5. There would be a mechanical system to perform these logical operations.

The overall system is a familiar one. English, a natural language, is translated into a precise language with simplified grammar and limited vocabulary. This in turn is transformed into binary notation (which Leibniz also invented for this purpose) and fed into a device which performs logical operations on it. The result is that processes which were previously performed by human thought (arithmetic, proofs, if/then statements) are performed automatically. He suggested that "all disputes could one day be settled with the words 'Gentlemen, let us compute!'"

Comments

Anonymous said…
Great stuff so far.
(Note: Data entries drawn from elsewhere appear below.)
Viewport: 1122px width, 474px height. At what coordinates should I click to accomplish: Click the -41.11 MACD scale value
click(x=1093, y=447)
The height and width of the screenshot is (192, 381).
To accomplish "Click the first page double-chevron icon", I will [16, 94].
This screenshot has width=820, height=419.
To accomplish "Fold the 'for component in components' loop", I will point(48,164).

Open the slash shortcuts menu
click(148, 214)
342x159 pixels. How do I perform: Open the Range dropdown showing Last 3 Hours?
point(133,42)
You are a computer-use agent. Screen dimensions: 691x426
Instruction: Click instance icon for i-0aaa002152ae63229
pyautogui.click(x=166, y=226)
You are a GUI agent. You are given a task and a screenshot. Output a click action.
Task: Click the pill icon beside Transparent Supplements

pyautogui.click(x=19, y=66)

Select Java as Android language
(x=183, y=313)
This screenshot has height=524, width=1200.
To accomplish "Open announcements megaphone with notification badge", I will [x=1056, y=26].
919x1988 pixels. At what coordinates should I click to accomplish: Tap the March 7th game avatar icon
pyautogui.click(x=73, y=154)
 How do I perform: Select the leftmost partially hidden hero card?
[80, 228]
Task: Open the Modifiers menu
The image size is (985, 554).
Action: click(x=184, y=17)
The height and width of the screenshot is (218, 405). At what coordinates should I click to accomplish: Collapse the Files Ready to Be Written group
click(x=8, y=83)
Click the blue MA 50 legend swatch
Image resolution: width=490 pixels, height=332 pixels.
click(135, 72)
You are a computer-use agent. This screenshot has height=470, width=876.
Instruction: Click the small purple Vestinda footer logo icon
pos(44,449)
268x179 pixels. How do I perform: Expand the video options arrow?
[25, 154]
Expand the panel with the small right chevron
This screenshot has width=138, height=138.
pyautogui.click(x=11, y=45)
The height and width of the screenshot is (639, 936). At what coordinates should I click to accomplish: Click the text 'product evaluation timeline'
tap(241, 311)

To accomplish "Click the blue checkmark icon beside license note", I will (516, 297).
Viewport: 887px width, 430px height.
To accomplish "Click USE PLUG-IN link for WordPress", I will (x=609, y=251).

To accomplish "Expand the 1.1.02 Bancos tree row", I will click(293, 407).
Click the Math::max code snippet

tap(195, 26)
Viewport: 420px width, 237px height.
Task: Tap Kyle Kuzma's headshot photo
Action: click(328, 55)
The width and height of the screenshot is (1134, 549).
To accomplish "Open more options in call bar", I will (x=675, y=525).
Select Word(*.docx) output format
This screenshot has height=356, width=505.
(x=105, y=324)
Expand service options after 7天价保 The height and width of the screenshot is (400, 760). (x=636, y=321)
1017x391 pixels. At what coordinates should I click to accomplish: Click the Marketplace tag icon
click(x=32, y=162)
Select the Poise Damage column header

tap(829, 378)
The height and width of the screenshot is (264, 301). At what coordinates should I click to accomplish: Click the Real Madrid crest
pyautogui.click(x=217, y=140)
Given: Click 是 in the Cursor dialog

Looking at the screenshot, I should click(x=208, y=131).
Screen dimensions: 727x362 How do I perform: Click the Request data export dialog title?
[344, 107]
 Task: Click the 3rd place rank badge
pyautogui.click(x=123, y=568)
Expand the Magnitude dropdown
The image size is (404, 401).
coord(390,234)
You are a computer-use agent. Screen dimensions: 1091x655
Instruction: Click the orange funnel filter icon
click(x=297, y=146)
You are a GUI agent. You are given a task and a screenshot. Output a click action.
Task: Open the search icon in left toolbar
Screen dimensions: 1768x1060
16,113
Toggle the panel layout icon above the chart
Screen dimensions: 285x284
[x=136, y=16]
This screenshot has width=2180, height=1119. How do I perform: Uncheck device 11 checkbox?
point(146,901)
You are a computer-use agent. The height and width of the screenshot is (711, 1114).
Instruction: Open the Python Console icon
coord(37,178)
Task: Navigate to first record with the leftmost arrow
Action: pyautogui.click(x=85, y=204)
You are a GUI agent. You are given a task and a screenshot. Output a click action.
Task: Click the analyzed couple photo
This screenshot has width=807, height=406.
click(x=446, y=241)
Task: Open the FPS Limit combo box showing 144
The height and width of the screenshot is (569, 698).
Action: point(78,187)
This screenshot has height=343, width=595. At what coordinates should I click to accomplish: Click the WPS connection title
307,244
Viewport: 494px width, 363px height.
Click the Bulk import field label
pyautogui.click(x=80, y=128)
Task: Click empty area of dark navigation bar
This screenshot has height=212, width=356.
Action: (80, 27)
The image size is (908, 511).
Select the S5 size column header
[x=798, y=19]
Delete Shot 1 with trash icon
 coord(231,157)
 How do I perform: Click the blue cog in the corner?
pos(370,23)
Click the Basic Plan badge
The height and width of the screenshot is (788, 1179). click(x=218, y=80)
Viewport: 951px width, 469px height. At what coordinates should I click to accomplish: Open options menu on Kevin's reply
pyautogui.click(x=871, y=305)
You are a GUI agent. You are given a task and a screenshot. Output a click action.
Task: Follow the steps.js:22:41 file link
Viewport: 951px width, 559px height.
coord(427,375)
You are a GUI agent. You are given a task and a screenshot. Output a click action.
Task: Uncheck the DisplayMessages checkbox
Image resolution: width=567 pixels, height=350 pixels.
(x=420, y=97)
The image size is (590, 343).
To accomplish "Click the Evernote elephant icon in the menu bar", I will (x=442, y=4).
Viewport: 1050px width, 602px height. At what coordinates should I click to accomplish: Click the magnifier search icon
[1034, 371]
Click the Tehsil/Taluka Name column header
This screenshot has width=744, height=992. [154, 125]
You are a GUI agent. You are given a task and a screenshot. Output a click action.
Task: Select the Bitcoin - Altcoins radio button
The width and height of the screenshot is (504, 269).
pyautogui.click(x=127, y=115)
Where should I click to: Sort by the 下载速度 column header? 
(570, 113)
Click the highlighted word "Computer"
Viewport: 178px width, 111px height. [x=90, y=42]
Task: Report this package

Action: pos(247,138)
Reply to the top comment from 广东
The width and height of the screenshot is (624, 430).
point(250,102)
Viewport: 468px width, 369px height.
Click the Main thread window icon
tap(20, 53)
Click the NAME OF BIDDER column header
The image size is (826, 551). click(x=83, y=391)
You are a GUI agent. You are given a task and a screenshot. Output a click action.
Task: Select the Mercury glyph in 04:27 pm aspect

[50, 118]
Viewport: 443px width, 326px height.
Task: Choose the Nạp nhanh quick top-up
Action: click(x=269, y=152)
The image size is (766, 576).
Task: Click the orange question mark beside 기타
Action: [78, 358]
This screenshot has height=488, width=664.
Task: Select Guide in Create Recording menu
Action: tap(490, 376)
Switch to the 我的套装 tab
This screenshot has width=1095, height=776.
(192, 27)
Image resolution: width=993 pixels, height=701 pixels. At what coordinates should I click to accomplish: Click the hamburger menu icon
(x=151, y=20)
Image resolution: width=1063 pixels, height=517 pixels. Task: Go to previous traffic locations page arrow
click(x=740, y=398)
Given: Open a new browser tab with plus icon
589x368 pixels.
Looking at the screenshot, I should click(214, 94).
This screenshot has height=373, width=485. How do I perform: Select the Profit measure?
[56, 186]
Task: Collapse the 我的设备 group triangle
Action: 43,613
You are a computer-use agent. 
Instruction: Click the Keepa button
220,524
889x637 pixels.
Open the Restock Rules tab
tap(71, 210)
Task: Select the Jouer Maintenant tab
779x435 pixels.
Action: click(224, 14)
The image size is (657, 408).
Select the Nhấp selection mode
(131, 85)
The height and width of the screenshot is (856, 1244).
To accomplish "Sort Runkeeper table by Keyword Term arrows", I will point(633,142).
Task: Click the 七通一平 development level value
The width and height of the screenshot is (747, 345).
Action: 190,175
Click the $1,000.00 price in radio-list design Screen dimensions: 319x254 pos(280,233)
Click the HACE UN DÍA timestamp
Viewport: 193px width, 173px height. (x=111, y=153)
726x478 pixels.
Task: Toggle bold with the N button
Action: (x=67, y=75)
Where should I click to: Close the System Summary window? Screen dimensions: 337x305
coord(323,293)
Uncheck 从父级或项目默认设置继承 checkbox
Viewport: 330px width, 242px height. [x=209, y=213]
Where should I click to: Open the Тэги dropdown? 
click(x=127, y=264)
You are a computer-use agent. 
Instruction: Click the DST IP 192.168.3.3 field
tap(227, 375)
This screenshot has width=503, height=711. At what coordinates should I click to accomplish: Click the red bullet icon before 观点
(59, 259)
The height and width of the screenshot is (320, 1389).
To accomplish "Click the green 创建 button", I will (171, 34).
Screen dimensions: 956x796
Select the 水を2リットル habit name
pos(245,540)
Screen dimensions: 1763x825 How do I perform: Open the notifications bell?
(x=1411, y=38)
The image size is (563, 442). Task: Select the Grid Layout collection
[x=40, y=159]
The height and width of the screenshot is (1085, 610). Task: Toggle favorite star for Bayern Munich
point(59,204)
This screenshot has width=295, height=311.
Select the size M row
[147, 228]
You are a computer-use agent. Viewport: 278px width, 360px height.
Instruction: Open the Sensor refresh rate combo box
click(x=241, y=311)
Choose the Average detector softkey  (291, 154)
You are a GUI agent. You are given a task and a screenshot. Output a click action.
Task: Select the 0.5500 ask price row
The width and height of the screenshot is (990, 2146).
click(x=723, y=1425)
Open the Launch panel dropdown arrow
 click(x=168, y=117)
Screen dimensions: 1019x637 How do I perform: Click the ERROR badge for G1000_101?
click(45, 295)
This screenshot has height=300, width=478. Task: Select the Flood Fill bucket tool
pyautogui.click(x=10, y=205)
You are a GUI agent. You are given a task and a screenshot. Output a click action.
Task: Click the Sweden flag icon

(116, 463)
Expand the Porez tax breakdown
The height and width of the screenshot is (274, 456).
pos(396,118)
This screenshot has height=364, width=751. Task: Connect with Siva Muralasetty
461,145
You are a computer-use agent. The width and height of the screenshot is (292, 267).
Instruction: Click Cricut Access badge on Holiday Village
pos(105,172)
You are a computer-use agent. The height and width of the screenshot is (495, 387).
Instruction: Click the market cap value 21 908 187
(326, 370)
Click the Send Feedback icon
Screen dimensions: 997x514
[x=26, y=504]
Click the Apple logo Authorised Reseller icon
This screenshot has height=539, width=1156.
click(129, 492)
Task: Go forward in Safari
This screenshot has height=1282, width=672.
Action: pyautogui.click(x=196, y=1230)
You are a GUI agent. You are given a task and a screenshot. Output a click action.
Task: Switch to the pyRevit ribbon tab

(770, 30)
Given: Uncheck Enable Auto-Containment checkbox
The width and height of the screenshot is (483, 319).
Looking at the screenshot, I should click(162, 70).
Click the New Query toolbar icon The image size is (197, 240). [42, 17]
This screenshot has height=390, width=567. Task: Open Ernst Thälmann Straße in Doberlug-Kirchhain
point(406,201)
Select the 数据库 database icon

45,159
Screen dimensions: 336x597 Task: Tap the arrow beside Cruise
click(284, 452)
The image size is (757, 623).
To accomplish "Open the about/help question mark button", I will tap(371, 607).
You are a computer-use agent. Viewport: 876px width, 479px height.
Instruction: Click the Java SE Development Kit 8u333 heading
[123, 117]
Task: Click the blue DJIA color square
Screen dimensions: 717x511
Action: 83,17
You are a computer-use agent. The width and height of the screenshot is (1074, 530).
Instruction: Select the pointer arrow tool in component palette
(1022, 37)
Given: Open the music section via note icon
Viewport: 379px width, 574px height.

I'll buy the book!
The idea of a thing being defined by its name is still very strong in Hebrew; perhaps that is evidence of the antiquity of at least its way of thinking, if not of the language itself. Commentary on the alphabet on the website Hebrew4Christians.com tries to express the pictograph origins of the letters and their inner meanings: three-letter words thus become complex sentences. This may be more the manner of 'reading' that Nibley is doing with Egyptian on the JS Papyrus.
Mom
D said…
I have read that proto-Babylonian root words are all one syllable, so that each multi-letter proto-Babylonian word is a compound word. I'm not sure whether the idea is widely accepted among scholars, though.